Task details
Your reply should be the complete data, reproduced exactly.

[Excerpts from a dataset]
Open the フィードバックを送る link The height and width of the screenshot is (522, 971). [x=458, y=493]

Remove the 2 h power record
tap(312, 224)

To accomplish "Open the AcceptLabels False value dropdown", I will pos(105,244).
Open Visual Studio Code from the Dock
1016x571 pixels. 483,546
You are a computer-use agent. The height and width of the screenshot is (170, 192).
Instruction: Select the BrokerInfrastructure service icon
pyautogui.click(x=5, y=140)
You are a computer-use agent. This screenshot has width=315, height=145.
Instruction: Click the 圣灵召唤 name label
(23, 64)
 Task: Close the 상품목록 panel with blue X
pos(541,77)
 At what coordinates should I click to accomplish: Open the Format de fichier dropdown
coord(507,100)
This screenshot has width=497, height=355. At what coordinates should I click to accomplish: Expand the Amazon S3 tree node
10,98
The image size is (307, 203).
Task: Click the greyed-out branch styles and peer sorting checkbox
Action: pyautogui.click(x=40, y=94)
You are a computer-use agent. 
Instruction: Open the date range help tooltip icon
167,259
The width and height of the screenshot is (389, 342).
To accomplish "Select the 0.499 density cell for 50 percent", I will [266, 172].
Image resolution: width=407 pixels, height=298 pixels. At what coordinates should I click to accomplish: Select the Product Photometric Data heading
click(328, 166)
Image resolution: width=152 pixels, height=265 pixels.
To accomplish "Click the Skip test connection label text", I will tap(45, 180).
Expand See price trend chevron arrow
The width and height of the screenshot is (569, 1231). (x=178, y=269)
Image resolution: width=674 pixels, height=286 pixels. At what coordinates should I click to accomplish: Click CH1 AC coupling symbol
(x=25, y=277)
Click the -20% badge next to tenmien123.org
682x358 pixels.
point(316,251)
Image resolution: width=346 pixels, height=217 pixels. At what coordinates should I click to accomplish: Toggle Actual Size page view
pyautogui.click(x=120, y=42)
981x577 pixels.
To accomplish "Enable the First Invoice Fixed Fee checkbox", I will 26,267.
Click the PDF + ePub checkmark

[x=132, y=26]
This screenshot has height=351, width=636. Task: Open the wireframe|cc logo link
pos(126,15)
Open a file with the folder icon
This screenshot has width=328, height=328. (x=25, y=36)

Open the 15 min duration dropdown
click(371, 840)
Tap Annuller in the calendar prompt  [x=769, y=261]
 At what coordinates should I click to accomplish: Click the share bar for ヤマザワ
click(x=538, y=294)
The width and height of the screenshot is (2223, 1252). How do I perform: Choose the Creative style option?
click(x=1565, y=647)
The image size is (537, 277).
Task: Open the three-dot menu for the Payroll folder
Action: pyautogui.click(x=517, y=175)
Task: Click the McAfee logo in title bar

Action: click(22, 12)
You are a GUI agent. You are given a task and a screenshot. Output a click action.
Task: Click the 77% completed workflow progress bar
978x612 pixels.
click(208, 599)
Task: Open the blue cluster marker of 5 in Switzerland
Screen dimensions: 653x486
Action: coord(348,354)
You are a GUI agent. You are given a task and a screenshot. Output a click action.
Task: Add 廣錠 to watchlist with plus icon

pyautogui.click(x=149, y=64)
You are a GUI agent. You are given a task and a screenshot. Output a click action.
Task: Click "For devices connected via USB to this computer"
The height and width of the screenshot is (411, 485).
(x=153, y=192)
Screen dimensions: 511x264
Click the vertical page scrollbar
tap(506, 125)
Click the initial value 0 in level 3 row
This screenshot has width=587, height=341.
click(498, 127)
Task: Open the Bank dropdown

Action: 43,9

Result of this task
Open the フィードバックを送る link The height and width of the screenshot is (522, 971). [x=458, y=493]

Remove the 2 h power record
tap(312, 224)

To accomplish "Open the AcceptLabels False value dropdown", I will pos(105,244).
Open Visual Studio Code from the Dock
1016x571 pixels. 483,546
You are a computer-use agent. The height and width of the screenshot is (170, 192).
Instruction: Select the BrokerInfrastructure service icon
pyautogui.click(x=5, y=140)
You are a computer-use agent. This screenshot has width=315, height=145.
Instruction: Click the 圣灵召唤 name label
(23, 64)
 Task: Close the 상품목록 panel with blue X
pos(541,77)
 At what coordinates should I click to accomplish: Open the Format de fichier dropdown
coord(507,100)
This screenshot has width=497, height=355. At what coordinates should I click to accomplish: Expand the Amazon S3 tree node
10,98
The image size is (307, 203).
Task: Click the greyed-out branch styles and peer sorting checkbox
Action: pyautogui.click(x=40, y=94)
You are a computer-use agent. 
Instruction: Open the date range help tooltip icon
167,259
The width and height of the screenshot is (389, 342).
To accomplish "Select the 0.499 density cell for 50 percent", I will [266, 172].
Image resolution: width=407 pixels, height=298 pixels. At what coordinates should I click to accomplish: Select the Product Photometric Data heading
click(328, 166)
Image resolution: width=152 pixels, height=265 pixels.
To accomplish "Click the Skip test connection label text", I will tap(45, 180).
Expand See price trend chevron arrow
The width and height of the screenshot is (569, 1231). (x=178, y=269)
Image resolution: width=674 pixels, height=286 pixels. At what coordinates should I click to accomplish: Click CH1 AC coupling symbol
(x=25, y=277)
Click the -20% badge next to tenmien123.org
682x358 pixels.
point(316,251)
Image resolution: width=346 pixels, height=217 pixels. At what coordinates should I click to accomplish: Toggle Actual Size page view
pyautogui.click(x=120, y=42)
981x577 pixels.
To accomplish "Enable the First Invoice Fixed Fee checkbox", I will 26,267.
Click the PDF + ePub checkmark

[x=132, y=26]
This screenshot has height=351, width=636. Task: Open the wireframe|cc logo link
pos(126,15)
Open a file with the folder icon
This screenshot has width=328, height=328. (x=25, y=36)

Open the 15 min duration dropdown
click(371, 840)
Tap Annuller in the calendar prompt  [x=769, y=261]
 At what coordinates should I click to accomplish: Click the share bar for ヤマザワ
click(x=538, y=294)
The width and height of the screenshot is (2223, 1252). How do I perform: Choose the Creative style option?
click(x=1565, y=647)
The image size is (537, 277).
Task: Open the three-dot menu for the Payroll folder
Action: pyautogui.click(x=517, y=175)
Task: Click the McAfee logo in title bar

Action: click(22, 12)
You are a GUI agent. You are given a task and a screenshot. Output a click action.
Task: Click the 77% completed workflow progress bar
978x612 pixels.
click(208, 599)
Task: Open the blue cluster marker of 5 in Switzerland
Screen dimensions: 653x486
Action: coord(348,354)
You are a GUI agent. You are given a task and a screenshot. Output a click action.
Task: Add 廣錠 to watchlist with plus icon

pyautogui.click(x=149, y=64)
You are a GUI agent. You are given a task and a screenshot. Output a click action.
Task: Click "For devices connected via USB to this computer"
The height and width of the screenshot is (411, 485).
(x=153, y=192)
Screen dimensions: 511x264
Click the vertical page scrollbar
tap(506, 125)
Click the initial value 0 in level 3 row
This screenshot has width=587, height=341.
click(498, 127)
Task: Open the Bank dropdown

Action: 43,9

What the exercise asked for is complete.